> _Tasks to complete_
1/ Reproduce the passage of the forum thread starting at "So I talked" and ending at "not an issue!".
2/ Condense the paragraph of the forum thread that begins "So I talked to the same guy" into a short bulleted list that keeps its main facts.

> _Selected extract_
──────
So I talked to the same guy that I talked to earlier this week. H said he was going to send me something to send the batteries back. After I was done talking to him on the phone, I was under the assumption that they would send out a return label with something to send the batteries back and they would send new ones back to me. Turns out they sent a different reconed PS50 to me so I am switching them out as well as the batteries and sending it back. 

I am not complaining about how they handled this. I don't have to go drop stuff off again and waste my time. That was the thing that was most aggrevating to me but now not an issue!

Just wanted to let you guys know that they did follow up and I hate when people complain about things (like I was) and when things are made better, don't clear it up for other people.


----------



## WarriorWithWood (Jun 30, 2007)

I wonder if the "Bosch rep" will show his face again. LOL


----------



## MKnAs Dad (Mar 20, 2011)

Are you referring to "Joe the Pro"?


----------



## TNTRenovate (Aug 19, 2010)

Winchester said:


> I don't go by the stores or yards that often. My time is better spent working. I get my orders delivered most of the time.


I can see you point but I work from 6am-11pm...when I am not posting here. :laughing:

I usually am running to the store once a day for add-ons, and other jobs that come up. I do a wide range of projects and delivery on all of them would be ridiculous. We all have to drive to the job, take a lunch and drive home. This is usually when I take advantage of the down time and make my runs.

But even at that, if I didn't go nearly everyday, and a tool, such as my miter saw, crapped out, I could still run to the closest store and get a new one before someone could have it delivered.


BC I am with you on the corded tools. I have had several cordless circs and recips and they don't compare to a corded tool. I can't imagine shelling out the $ for the Makita cordless miter.


----------



## ohiohomedoctor (Dec 26, 2010)

TNTSERVICES said:


> I can see you point but I work from 6am-11pm...when I am not posting here. :laughing:
> 
> I usually am running to the store once a day for add-ons, and other jobs that come up. I do a wide range of projects and delivery on all of them would be ridiculous. We all have to drive to the job, take a lunch and drive home. This is usually when I take advantage of the down time and make my runs.
> 
> ...


Working 17 hours a day you should be able to buy us all one. :whistling:


----------



## ohiohomedoctor (Dec 26, 2010)

Testing....


----------



## KillerToiletSpider (May 27, 2007)

TNTSERVICES said:


> Who doesn't have a few drills and impacts on the truck? Who doesn't have two circs or a circ and a worm drive on the truck?
> 
> While your twiddling your thumbs waiting for the Hilti guy, I am still working. Even if I don't have a spare, I bet I can get up to the store and return with a brand new replacement before Hilti even arrives on your site to give you a loaner tool.
──────
> _Dataset_
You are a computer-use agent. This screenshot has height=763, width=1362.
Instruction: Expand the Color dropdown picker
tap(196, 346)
──────
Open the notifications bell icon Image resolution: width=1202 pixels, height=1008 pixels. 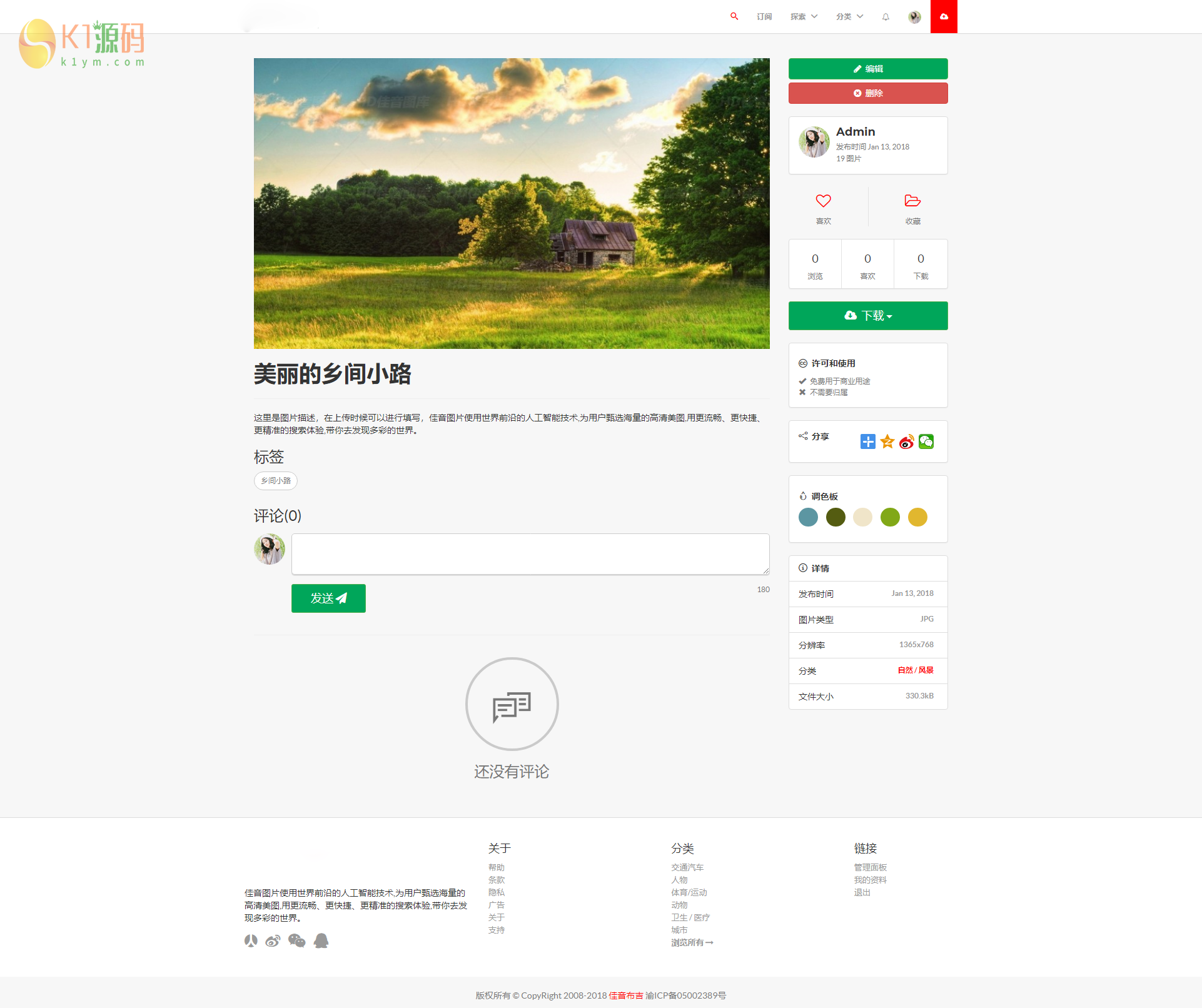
──────
> _Results for the exercise_
1/
So I talked to the same guy that I talked to earlier this week. H said he was going to send me something to send the batteries back. After I was done talking to him on the phone, I was under the assumption that they would send out a return label with something to send the batteries back and they would send new ones back to me. Turns out they sent a different reconed PS50 to me so I am switching them out as well as the batteries and sending it back. 

I am not complaining about how they handled this. I don't have to go drop stuff off again and waste my time. That was the thing that was most aggrevating to me but now not an issue!

2/
- The writer spoke again with the same person as earlier in the week.
- He said he would send something for returning the batteries.
- The writer expected a return label for the batteries and new batteries in exchange.
- Instead, a different reconed PS50 was sent.
- The writer is swapping out that unit and the batteries and sending it back.